Do Dental Plans Cover Bonding? How Much Does It Cost?
By Susan Braden
Bonding refers to a plastic composite that matches the color of the tooth to which it attaches. Ultraviolet light hardens the bond, which is a quick solution for repairing chips or filling a decayed area. Some people even use this procedure in lieu of braces to improve the shape of their teeth. Though its classification may occasionally cross the line into “cosmetic dentistry,” several discount dental plans still may cover this procedure.
Many people are typically insured for “necessary” bonding to fill a tooth or a chip caused by an accident. “Cosmetic” bonding usually does not fall into that category, and patients might have to pay for the entire procedure. Several discount dental plans cover all bonding procedures, which could greatly reduce the out-of-pocket cost for the patient. Many of these can be found through a quick Internet search, so those interested can investigate these options at their leisure.
What It Costs
The typical cost of the procedure changes based on the purpose of the bonding. If used to fill a cavity, bonding should cost about $90-$300, depending on the cavity’s extent. Insurance might cover 50-80% of this procedure, though some plans might take off a larger percentage. Sometimes it is less expensive if a composite filling is used instead to replace a broken amalgam one.
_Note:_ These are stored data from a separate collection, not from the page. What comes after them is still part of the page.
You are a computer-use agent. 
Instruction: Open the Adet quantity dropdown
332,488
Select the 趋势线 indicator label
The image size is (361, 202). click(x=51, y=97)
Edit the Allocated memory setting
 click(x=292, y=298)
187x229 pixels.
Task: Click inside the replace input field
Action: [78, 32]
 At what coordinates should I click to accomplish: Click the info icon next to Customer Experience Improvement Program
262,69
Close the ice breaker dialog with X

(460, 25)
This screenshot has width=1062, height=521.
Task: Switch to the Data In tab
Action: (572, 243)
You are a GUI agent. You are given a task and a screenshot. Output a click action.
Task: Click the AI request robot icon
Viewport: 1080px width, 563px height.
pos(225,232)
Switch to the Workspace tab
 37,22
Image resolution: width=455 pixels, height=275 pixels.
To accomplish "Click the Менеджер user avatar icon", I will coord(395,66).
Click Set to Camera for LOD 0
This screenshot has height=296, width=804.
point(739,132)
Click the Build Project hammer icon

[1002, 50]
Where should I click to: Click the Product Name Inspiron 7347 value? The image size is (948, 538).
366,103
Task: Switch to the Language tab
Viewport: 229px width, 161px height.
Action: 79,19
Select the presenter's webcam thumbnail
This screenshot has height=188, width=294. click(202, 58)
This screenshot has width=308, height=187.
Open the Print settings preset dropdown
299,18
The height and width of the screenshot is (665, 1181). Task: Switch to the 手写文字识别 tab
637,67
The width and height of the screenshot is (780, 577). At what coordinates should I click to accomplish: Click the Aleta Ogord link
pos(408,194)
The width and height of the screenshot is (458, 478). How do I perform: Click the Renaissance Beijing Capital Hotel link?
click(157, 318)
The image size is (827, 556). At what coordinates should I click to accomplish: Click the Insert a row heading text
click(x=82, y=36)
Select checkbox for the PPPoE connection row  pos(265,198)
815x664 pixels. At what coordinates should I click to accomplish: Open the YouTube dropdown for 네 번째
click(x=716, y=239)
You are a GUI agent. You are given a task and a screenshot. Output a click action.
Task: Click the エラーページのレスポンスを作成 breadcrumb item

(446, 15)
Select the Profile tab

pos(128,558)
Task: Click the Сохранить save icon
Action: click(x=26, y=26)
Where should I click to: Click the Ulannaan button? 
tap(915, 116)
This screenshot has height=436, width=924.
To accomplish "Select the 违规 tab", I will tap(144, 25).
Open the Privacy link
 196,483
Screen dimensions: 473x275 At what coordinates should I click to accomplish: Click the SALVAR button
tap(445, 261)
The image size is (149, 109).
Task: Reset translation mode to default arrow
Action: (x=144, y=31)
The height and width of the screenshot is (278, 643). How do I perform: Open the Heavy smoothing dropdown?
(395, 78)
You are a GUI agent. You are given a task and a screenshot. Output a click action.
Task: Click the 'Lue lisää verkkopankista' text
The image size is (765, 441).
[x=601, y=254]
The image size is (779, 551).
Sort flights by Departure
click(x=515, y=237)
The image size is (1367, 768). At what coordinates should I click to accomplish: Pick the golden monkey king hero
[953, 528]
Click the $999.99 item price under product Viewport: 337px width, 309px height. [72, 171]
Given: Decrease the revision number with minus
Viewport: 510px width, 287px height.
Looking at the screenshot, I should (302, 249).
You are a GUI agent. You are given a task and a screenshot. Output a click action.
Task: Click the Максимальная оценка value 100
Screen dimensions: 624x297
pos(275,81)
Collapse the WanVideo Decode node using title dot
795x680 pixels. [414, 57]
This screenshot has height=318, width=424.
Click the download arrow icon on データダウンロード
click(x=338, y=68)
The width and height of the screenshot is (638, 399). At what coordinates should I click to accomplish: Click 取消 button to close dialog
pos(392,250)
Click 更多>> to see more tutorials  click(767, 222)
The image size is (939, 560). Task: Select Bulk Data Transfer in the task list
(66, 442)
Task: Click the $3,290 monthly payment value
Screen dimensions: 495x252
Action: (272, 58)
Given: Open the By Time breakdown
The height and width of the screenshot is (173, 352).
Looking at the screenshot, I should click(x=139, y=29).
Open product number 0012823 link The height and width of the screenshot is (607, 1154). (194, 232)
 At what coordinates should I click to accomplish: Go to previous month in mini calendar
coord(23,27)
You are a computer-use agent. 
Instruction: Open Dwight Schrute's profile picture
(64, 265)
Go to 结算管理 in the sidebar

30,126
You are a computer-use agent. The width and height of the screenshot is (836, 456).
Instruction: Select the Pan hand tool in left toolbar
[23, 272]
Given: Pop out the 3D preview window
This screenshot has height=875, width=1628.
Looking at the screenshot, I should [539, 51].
Unless it is also necessary to maintain tooth structure, bonding for cosmetic reasons is often not covered by insurance. The average cost for this bonding classification is $300-$600 per tooth, though it can be as low as $100 or as high as $1,000. The price can change based on the complexity of the procedure, the expertise of the dentist or the cost of living in the area. (Discount plans, however, can help with this cost.) While the process is relatively inexpensive for simple procedures, more complex situations might require veneers ($500-$1,300 per tooth) or crowns ($500-$3,000 per tooth).
If placed correctly, a bond can last up to 11 years. It is a simple procedure requiring no anesthesia, unless it is used to fill a decayed tooth. First, the dentist roughens the tooth’s surface with a chemical solution or a light abrasive material so the bonding will adhere. The resin is applied like a putty and, after shaping it, the dentist hardens the composite with a laser or ultraviolet light. The bond will then be shaped and polished. The entire process should take no more than an hour, though minor cases can take as little as 30 minutes. Sometimes a lab will create the resin material to perfectly match the patient’s tooth color, which may require an extra visit.
A bond can be an efficient, relatively inexpensive way to repair a scratch or even perfect your smile. Discount dental plans may help reduce the expense to make this procedure a more affordable option.